Quels conseils pourriez-vous donner aux jeunes femmes voulant faire ce métier ?
Que ce soit pour une fille ou un garçon, il faut avoir beaucoup de rigueur, aimer le cheval et essayer d’être perfectionniste. C’est un métier de compétition, il faut le sens du détail. Il faut travailler dans la durée, pour avoir la chance de vivre de sa passion. On peut réussir de pleins de façons différentes et le vedettariat ne fait pas tout.

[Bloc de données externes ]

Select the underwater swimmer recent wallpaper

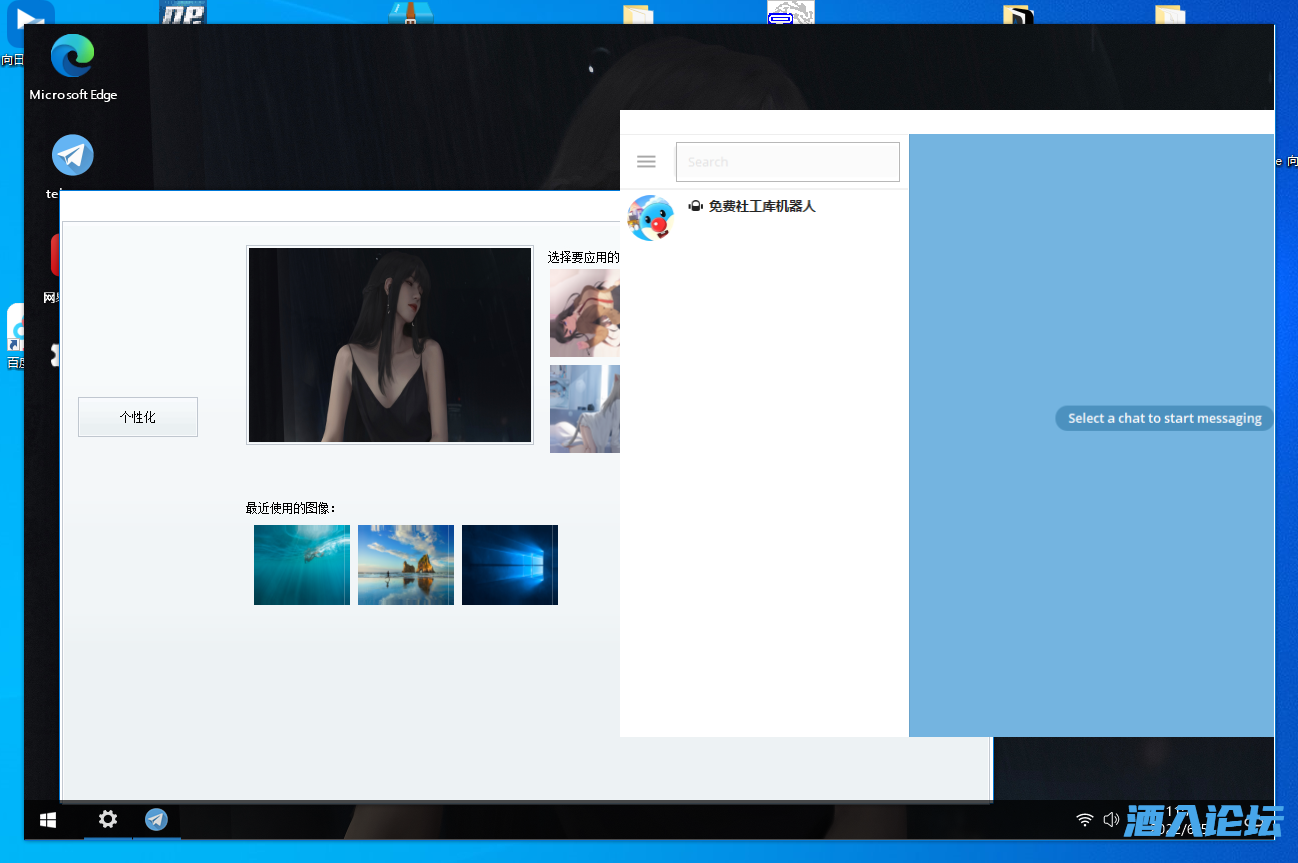302,565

Face aux incertitudes sur l'avenir du modèle des courses, quelles propositions vous tiendraient le plus à cœur ?
Le métier a évolué, la communication aujourd’hui est très bien faite. Mais pour moi, il faut absolument sauvegarder le Stud-Book français fermé si l’on veut avoir une filière saine, sans une invasion internationale. Mon souhait le plus fort est que tout le monde puisse vivre de sa passion, chacun avec sa méthode, et pour cela, il faut que le Stud-Book reste fermé. Tout en laissant la possibilité à ceux qui le désir d’aller à des saillies étrangères, pour courir les courses européennes ensuite – qui restent limités à 16 % de la totalité des courses en France. Je souhaite que les petits éleveurs continuent à pouvoir rêver avec leurs poulinières et leur élevage.

UNE RÉACTION EN EXERGUE
"La méconnaissance de nos métiers peut ne pas inciter les jeunes à les faire. Il faut mieux communiquer aux jeunes pour les former. Aujourd’hui l’apprentissage en alternance est excellent. Ce qui me fait peur pour nos jeunes ce sont les réseaux sociaux qui les influencent. On peut vite être détruit par des critiques non fondées. Il faut leur montrer que le travail agricole et le goût de l’effort ont leur charme."

Je souhaite que les petits éleveurs continuent à pouvoir rêver.